Peluang, Beberapa Asumsi Ilmu dan Batas-Batas Penjelajahan Ilmu

ONTOLOGI ILMU

A.    Peluang
Menurut Kamus Besar Bahasa Indonesia (2008), pengertian peluang yaitu: (1) Kesempatan; (2) Ruang gerak, baik yang konkret maupun yang abstrak, yang memberikan kemungkinan bagi suatu kegiatan untuk memanfaatkannya dalam usaha mencapai tujuan. Dalam perkembangannya peluang menjadi salah satu cabang ilmu yang baru yang kemudian dikenal dengan ilmu probabilistik atau ilmu peluang. Walau termasuk ilmu yang relatif baru, ilmu ini bersama dengan statistika berkembang cukup pesat. Peluang dinyatakan dari angka 0 sampai 1. Angka 0 menyatakan bahwa suatu kejadian itu tidak mungkin terjadi. Dan angka 1 menyatakan bahwa sesuatu itu pasti terjadi. Misalnya bahwa peluang semua makhluk hidup itu akan mati dinyatakan dengan angka 1.
Hukum statistika hanya menyatakan distribusi kemungkinan atau peluang dari nilai besaran dalam kasus-kasus individual. Misalnya peluang munculnya angka tertentu dari lemparan dadu adalah 1/6. Hukum statistik tidak meramalkan apa yang akan terjadi atau apa yang pasti terjadi dalam suatu lemparan dadu.
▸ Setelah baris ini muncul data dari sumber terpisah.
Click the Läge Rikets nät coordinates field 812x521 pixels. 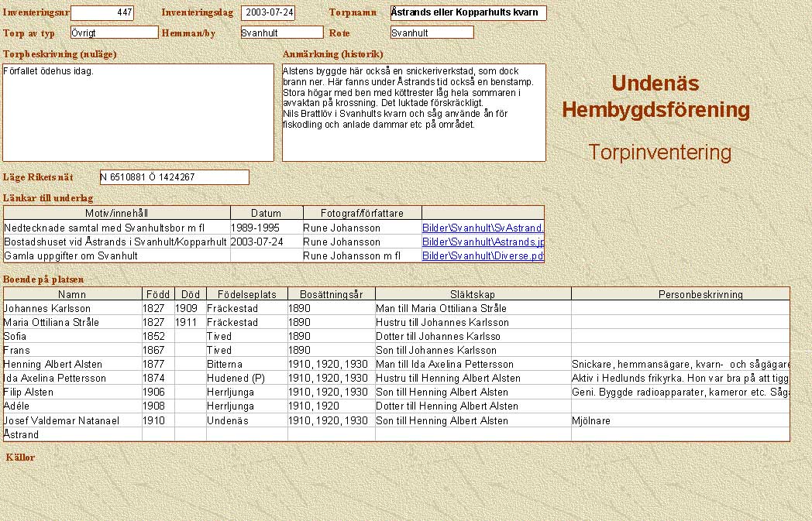click(174, 177)
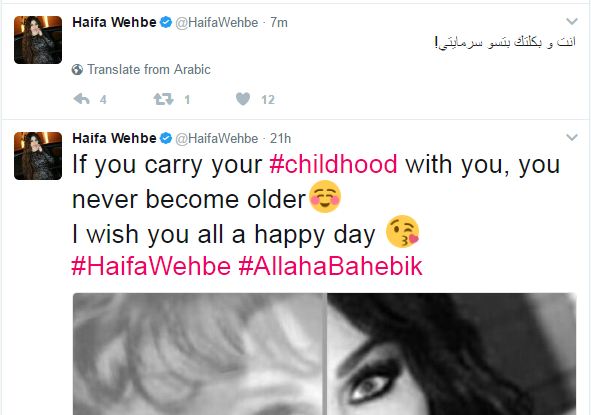Viewport: 591px width, 415px height.
Task: Open the #HaifaWehbe hashtag
Action: 151,266
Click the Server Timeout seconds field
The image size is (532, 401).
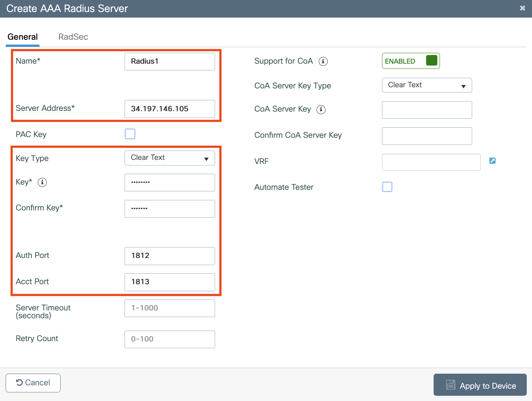coord(169,308)
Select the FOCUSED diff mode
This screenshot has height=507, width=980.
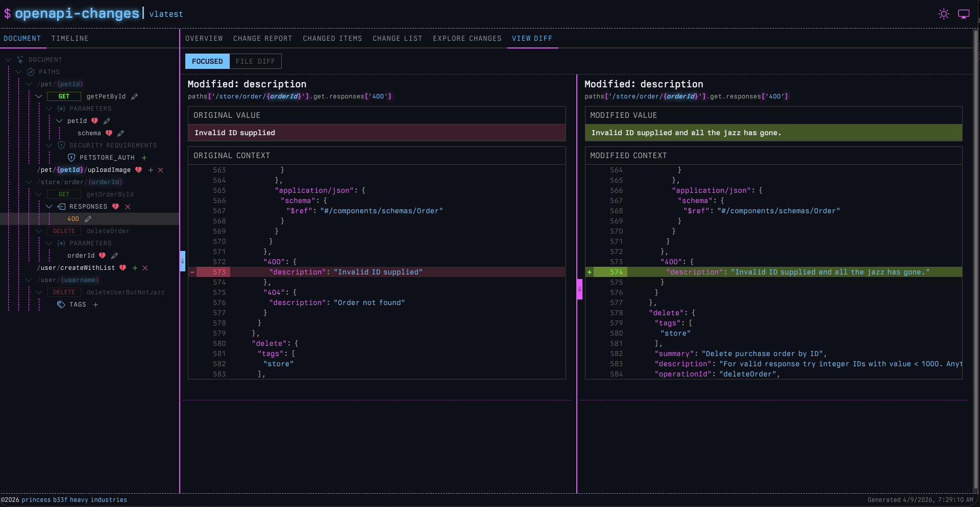[207, 61]
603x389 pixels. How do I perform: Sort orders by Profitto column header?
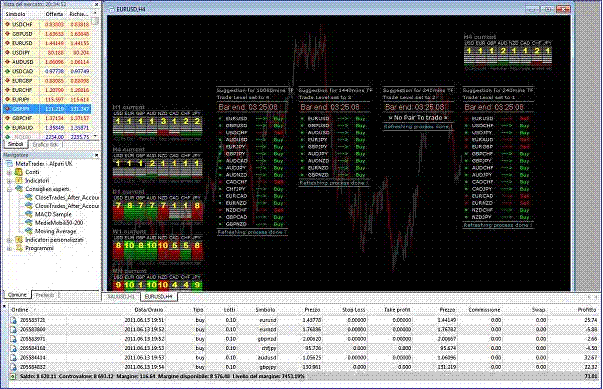tap(587, 309)
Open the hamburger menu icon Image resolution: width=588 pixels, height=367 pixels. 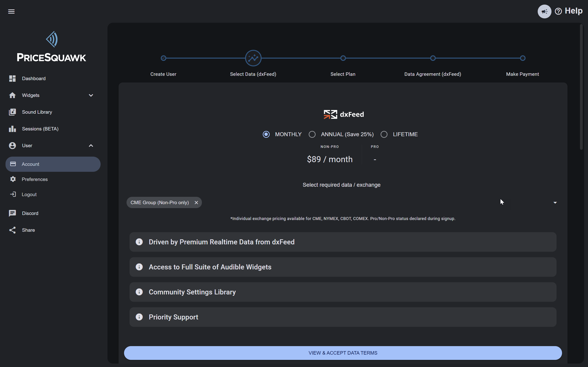point(11,11)
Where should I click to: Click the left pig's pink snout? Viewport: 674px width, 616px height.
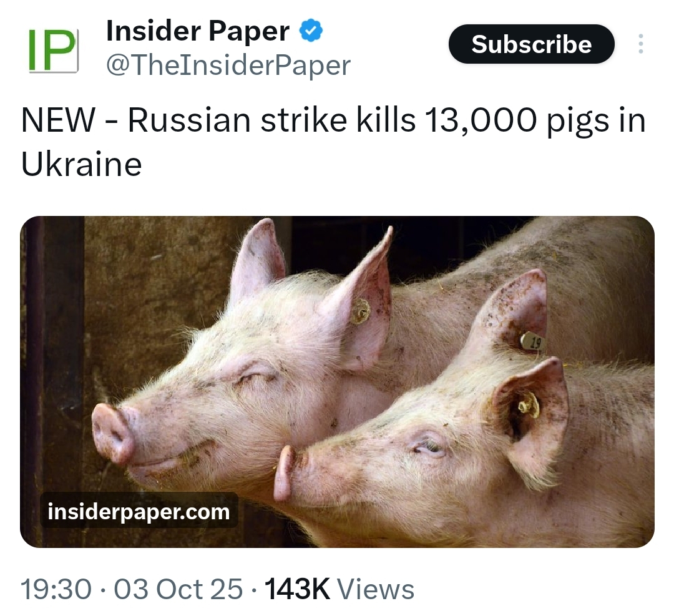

Hukum ini hanya menyatakan jika kita melempar dalam jumlah lemparan yang banyak sekali maka setiap muka dadu diharapkan untuk muncul sama seringnya.
Kita tahu bahwa untuk menjelaskan fakta dari suatu pengamatan, tidak pernah pasti secara mutlak karena masih ada kemungkinan kesalahan pengamatan. Namun di luar dari pada itu jika hal ini ditinjau dari hakikat hukum keilmuwan maka terdapat kepastian yang lebih besar lagi. Hal itu karena ilmu menyimpulkan sesuatu dengan kesimpulan probabilistik. Ilmu tidak pernah ingin dan tidak pernah berpretensi untuk mendapatkan pengetahuan yang bersifat mutlak. Ilmu memberikan pengetahuan sebagai dasar untuk mengambil keputusan lewat penafsiran kesimpulan ilmiah yang bersifat relatif. Ilmu memberikan pengetahuan sebagai dasar bagi kita untuk mengambil keputusan, dimana keputusan harus berdasarkan penafsiran kesimpulan ilmiah yang bersifat relatif dengan demikian maka kata akhir dari suatu keputusan terletak di tangan kita dan bukan di teori-teori keilmuan. Oleh karena itu manusia yang mempercayai ilmu tidak akan sepenuhnya menumpukan kepercayaannya terhadap apa yang dinyatakan oleh ilmu tersebut.